The first interest group consists of those states with territorial claims on the continent: the neighboring countries of Australia, New Zealand, Argentina, Chile, and Britain (through the Falkland and South Georgian Islands), and the explorer countries of Norway and France. Of these, the only nation to promote its demand by a population claim of sorts has been Argentina, which flew a pregnant citizen to Antarctica to give birth there.

The second group consists of further signatories of the 1959 treaty who have proven their scientific interest in Antarctica by manning permanent research stations there: the US, the Soviet Union, Japan, South Africa, and Belgium. Also included are West Germany and Poland, which later became full consultative members.

Together, the 14 nations in these two categories make up the consultative states, the body that just met in the Bonn conference. Together, they support 70 research stations in Antartica's 5.1 million square miles, with some 3,000 scientists and technicians measuring primarily ice, weather, and water.

A third category consists of the 13 signatories of the 1959 treaty which have never established research stations on Antarctica. These observers include such countries as Uruguay and Romania.
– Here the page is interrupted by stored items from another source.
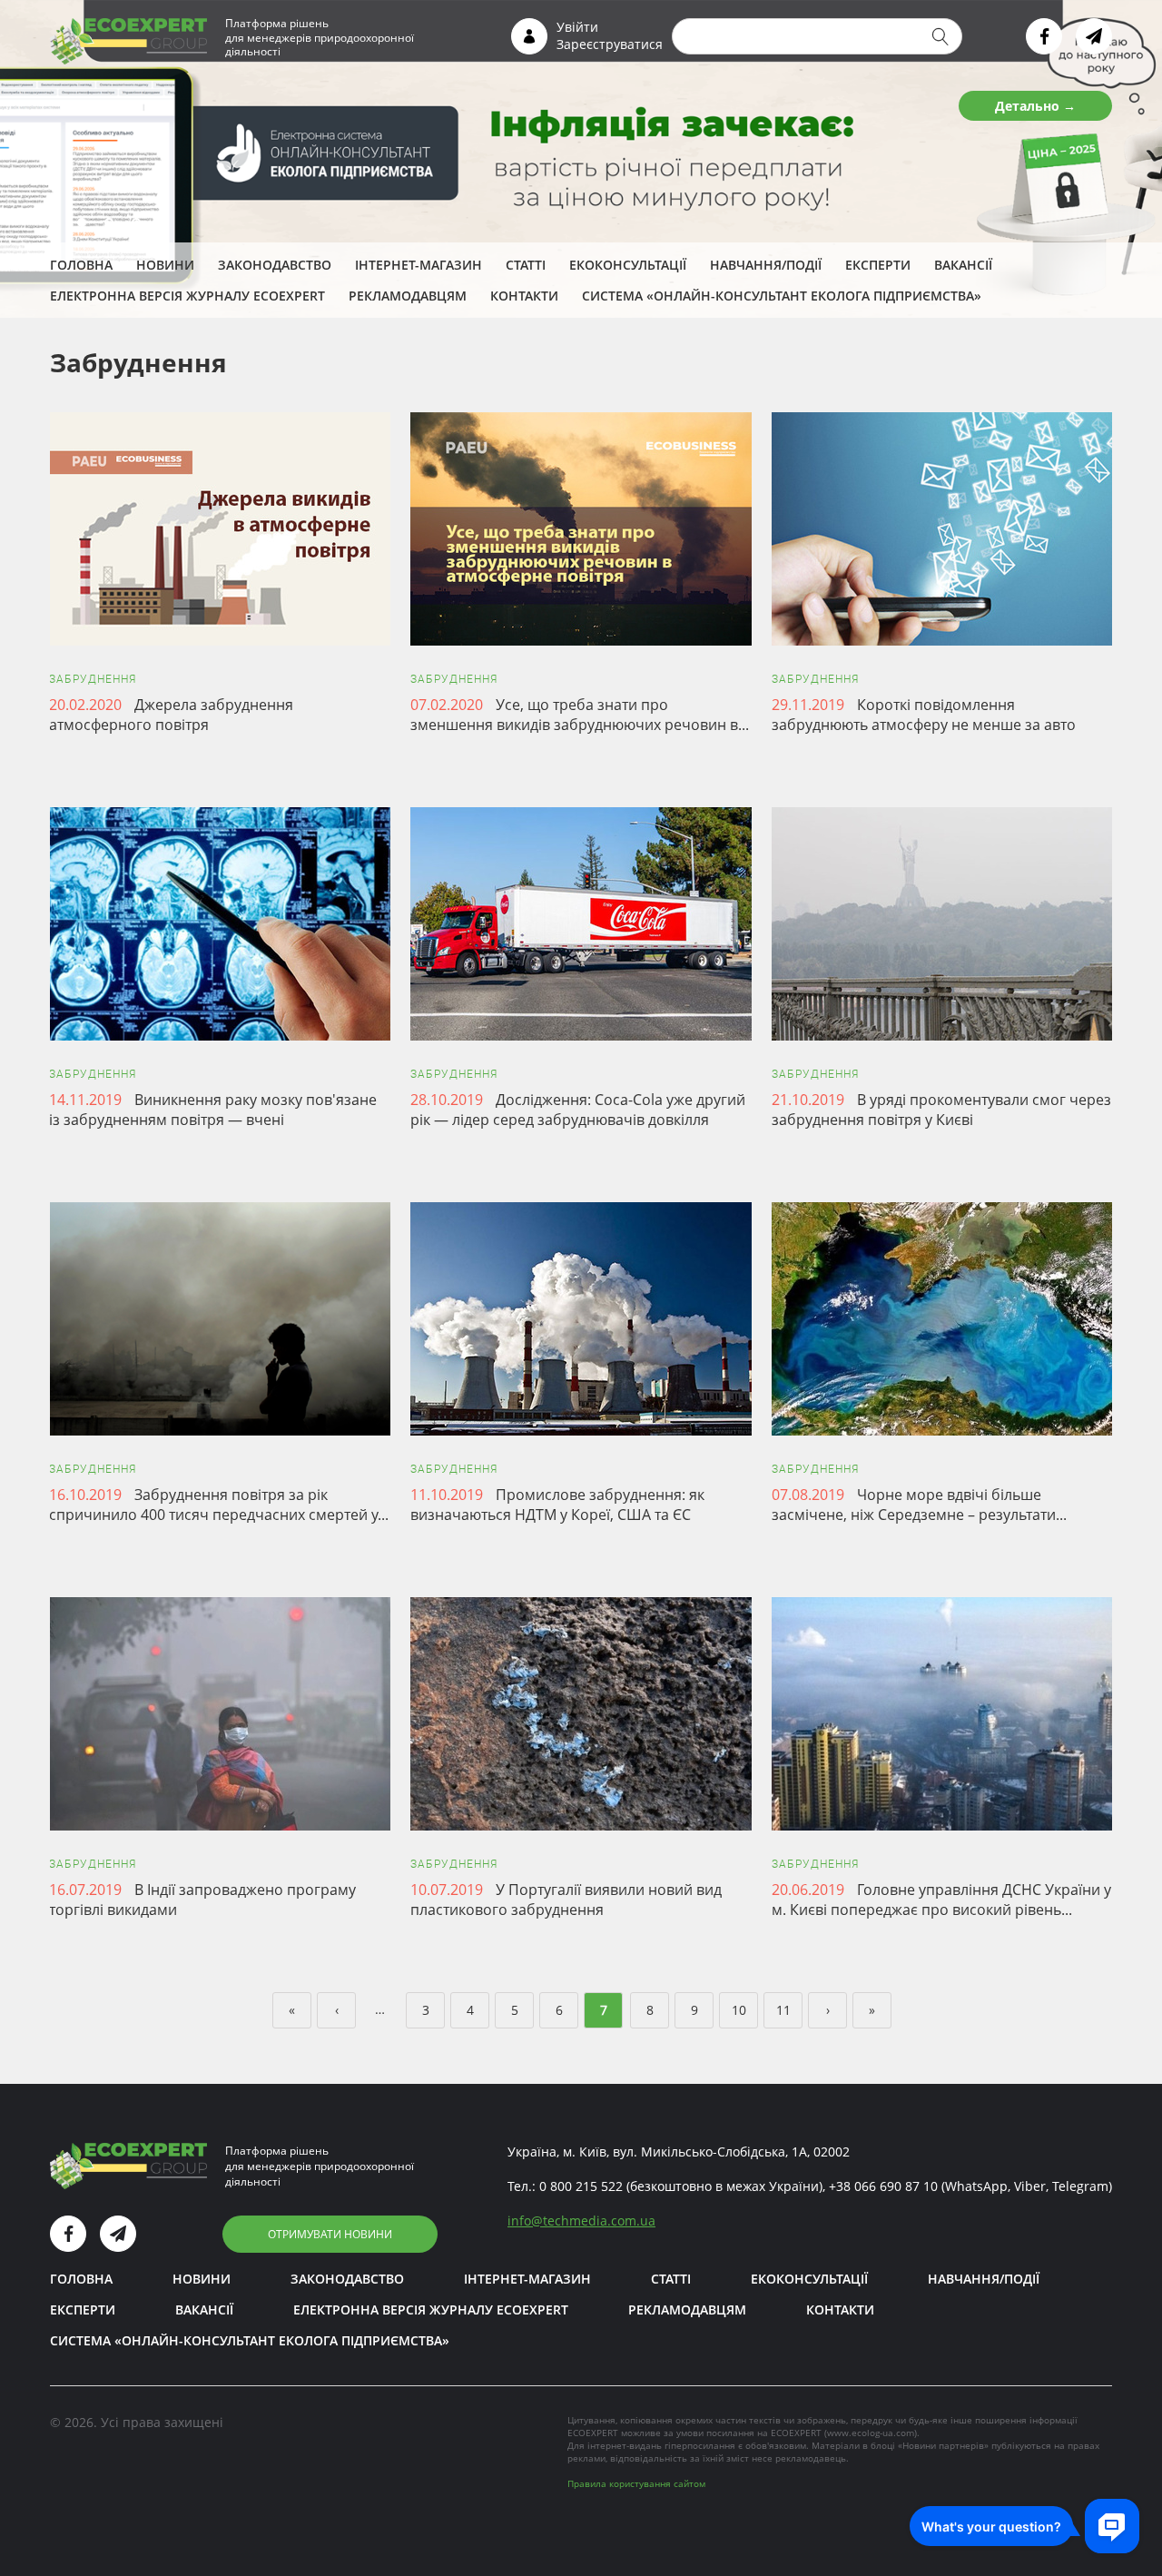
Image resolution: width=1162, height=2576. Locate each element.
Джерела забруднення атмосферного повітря (171, 715)
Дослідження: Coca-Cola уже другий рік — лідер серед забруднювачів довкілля (577, 1110)
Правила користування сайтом (636, 2483)
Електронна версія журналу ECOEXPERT (187, 295)
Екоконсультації (627, 264)
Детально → (1035, 105)
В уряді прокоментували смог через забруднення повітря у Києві (941, 1110)
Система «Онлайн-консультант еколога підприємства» (781, 295)
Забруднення (92, 679)
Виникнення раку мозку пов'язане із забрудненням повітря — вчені (213, 1110)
The fourth category consists of developing nations that have had no say in Antarctica to date, but think the continent should be kept as a common trust for mankind. These third-world countries, with Malaysia as a leading spokesman, plan to bring their claims to the United Nations in September, and to press for establishment of Antarctica as international territory on the pattern of open seas. The developing nations' political clout is limited, however, especially since their most populous members, China and India, are not fully backing Malaysia's bid.